● **Exercise input**

-.-.-

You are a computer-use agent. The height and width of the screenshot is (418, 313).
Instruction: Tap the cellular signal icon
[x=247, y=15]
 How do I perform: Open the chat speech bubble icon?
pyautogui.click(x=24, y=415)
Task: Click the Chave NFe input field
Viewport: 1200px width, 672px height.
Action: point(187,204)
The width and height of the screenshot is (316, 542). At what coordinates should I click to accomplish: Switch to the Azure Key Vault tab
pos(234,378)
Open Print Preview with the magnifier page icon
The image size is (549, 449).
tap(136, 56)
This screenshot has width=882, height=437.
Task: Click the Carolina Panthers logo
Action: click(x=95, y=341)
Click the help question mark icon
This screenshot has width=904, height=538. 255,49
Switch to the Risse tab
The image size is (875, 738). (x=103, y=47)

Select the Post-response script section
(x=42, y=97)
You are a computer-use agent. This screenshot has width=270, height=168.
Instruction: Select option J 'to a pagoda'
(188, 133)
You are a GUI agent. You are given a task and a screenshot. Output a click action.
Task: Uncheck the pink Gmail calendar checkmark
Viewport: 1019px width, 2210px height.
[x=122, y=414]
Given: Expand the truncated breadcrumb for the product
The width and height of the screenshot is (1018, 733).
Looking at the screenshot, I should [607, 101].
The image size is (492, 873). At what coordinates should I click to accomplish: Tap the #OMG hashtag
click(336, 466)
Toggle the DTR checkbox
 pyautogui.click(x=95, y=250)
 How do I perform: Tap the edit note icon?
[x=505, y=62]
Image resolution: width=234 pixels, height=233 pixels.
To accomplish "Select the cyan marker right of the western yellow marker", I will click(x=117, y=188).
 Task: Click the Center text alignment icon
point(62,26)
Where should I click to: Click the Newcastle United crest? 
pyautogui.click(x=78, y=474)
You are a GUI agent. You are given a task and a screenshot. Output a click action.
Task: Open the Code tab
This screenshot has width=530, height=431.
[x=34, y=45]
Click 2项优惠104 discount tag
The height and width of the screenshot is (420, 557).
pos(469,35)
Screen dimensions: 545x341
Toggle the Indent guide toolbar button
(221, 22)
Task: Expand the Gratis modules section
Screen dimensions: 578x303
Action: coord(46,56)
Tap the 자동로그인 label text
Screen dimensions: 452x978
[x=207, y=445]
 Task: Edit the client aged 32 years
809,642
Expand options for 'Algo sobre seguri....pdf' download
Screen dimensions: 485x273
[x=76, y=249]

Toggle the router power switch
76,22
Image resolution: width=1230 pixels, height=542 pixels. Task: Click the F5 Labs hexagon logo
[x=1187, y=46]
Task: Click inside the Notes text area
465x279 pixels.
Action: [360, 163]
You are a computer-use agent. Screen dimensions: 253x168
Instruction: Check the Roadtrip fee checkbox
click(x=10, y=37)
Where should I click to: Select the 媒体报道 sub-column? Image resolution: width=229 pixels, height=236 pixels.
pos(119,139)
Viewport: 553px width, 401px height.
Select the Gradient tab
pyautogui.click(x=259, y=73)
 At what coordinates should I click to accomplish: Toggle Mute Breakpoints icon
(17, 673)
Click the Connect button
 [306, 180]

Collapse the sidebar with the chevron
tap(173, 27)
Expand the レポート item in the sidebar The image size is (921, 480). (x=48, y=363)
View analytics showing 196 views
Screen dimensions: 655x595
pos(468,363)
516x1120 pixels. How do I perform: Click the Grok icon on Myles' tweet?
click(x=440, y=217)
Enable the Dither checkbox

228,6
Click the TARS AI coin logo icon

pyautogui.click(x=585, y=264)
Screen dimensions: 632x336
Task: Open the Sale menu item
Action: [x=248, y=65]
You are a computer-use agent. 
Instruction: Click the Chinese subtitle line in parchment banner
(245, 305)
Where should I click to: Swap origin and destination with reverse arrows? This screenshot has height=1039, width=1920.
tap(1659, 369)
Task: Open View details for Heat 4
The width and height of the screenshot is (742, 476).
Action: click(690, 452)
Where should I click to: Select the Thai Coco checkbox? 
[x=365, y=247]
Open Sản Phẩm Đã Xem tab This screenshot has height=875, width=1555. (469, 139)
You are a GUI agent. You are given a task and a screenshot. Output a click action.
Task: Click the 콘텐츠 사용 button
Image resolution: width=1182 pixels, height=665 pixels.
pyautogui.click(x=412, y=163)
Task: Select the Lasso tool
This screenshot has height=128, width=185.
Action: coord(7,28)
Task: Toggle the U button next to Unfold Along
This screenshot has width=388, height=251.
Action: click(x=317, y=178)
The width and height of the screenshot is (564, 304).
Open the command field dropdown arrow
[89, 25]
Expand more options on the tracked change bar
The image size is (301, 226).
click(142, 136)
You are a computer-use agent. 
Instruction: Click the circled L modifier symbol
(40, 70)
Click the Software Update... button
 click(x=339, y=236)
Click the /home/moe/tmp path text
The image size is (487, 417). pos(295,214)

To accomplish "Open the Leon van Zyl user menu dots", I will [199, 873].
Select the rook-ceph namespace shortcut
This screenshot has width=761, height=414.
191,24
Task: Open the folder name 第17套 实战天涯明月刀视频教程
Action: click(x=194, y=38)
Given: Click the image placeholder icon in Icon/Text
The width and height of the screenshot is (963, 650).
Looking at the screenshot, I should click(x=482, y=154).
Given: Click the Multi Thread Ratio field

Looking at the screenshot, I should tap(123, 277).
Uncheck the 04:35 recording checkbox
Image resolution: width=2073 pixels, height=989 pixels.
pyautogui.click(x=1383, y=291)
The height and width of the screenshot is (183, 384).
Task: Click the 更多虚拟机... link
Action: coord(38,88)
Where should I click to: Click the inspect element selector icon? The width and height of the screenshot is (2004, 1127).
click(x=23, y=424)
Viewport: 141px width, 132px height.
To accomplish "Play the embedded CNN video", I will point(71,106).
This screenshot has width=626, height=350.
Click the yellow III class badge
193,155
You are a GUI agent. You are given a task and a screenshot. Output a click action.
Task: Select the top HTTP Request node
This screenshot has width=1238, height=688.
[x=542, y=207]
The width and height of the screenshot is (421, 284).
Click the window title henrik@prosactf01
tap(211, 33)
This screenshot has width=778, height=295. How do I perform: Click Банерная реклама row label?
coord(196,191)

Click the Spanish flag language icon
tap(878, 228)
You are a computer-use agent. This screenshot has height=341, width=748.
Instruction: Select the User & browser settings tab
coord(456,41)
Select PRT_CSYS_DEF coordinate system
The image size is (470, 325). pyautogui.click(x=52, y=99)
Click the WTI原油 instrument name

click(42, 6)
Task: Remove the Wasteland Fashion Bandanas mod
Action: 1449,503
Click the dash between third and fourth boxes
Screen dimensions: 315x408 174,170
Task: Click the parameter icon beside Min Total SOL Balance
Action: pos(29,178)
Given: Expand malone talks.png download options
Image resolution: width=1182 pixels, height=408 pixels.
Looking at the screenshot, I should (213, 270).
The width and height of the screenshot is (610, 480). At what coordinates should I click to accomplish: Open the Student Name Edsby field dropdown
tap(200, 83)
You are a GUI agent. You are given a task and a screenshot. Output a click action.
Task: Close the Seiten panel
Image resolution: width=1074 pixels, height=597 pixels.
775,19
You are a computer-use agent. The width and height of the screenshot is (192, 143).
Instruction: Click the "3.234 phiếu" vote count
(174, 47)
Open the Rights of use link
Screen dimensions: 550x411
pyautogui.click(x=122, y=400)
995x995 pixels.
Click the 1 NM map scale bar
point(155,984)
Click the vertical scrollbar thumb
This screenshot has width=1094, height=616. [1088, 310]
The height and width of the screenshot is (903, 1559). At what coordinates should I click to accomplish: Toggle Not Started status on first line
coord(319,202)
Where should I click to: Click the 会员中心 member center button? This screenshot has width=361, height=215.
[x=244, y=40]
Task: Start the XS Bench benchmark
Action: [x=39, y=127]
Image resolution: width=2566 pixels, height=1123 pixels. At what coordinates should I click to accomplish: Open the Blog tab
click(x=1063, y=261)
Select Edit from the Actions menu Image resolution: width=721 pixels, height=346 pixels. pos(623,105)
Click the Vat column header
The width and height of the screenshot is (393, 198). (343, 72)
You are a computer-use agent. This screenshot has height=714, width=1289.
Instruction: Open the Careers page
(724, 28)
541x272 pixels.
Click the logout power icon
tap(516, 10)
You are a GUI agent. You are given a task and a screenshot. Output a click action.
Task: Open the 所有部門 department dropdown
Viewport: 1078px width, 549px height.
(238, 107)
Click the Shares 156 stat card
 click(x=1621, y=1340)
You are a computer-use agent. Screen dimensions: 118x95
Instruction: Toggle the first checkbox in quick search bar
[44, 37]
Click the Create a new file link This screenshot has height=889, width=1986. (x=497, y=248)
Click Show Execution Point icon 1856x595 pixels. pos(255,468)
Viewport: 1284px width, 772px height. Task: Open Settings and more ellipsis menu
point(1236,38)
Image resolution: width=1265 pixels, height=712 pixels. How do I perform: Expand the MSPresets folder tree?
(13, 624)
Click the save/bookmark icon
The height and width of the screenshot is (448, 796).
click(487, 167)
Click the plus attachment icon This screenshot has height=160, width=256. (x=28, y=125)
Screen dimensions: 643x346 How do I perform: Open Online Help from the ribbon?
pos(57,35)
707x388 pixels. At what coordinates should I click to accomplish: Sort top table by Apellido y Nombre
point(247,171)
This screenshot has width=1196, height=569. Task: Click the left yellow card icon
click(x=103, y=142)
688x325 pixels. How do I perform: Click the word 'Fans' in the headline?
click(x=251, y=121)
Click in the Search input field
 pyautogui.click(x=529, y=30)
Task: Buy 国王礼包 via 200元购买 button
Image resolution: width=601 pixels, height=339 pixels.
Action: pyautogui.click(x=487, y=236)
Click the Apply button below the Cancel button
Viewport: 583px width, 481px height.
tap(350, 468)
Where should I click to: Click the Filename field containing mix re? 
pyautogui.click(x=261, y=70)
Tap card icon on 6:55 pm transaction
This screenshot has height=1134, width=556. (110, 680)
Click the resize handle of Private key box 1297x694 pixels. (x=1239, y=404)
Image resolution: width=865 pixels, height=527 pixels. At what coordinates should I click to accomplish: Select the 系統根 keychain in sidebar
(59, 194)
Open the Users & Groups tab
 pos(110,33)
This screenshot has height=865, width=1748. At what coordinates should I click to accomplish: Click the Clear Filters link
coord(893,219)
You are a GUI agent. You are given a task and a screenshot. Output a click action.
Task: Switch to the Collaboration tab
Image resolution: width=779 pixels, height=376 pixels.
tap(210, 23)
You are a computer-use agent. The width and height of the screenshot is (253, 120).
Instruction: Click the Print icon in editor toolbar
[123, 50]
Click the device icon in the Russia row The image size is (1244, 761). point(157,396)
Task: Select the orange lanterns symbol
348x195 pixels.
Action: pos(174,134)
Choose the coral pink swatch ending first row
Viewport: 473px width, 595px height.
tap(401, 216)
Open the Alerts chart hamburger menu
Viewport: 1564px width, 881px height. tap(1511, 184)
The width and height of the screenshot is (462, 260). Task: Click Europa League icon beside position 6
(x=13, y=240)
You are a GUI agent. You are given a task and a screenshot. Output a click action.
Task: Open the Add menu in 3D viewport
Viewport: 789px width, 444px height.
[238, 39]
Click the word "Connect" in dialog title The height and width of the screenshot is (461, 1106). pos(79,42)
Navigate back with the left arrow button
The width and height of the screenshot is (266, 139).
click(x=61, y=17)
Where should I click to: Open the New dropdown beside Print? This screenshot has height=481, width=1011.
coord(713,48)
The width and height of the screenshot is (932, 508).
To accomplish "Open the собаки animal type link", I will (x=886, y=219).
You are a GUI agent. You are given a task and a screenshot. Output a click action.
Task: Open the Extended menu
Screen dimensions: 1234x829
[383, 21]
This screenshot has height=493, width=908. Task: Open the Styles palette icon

-.-.-

● **Work required**
Copy the records word for word, starting at the first line and ending at the line that contains "(x=42, y=97)".

● **Output**
You are a computer-use agent. The height and width of the screenshot is (418, 313).
Instruction: Tap the cellular signal icon
[x=247, y=15]
 How do I perform: Open the chat speech bubble icon?
pyautogui.click(x=24, y=415)
Task: Click the Chave NFe input field
Viewport: 1200px width, 672px height.
Action: point(187,204)
The width and height of the screenshot is (316, 542). At what coordinates should I click to accomplish: Switch to the Azure Key Vault tab
pos(234,378)
Open Print Preview with the magnifier page icon
The image size is (549, 449).
tap(136, 56)
This screenshot has width=882, height=437.
Task: Click the Carolina Panthers logo
Action: click(x=95, y=341)
Click the help question mark icon
This screenshot has width=904, height=538. 255,49
Switch to the Risse tab
The image size is (875, 738). (x=103, y=47)

Select the Post-response script section
(x=42, y=97)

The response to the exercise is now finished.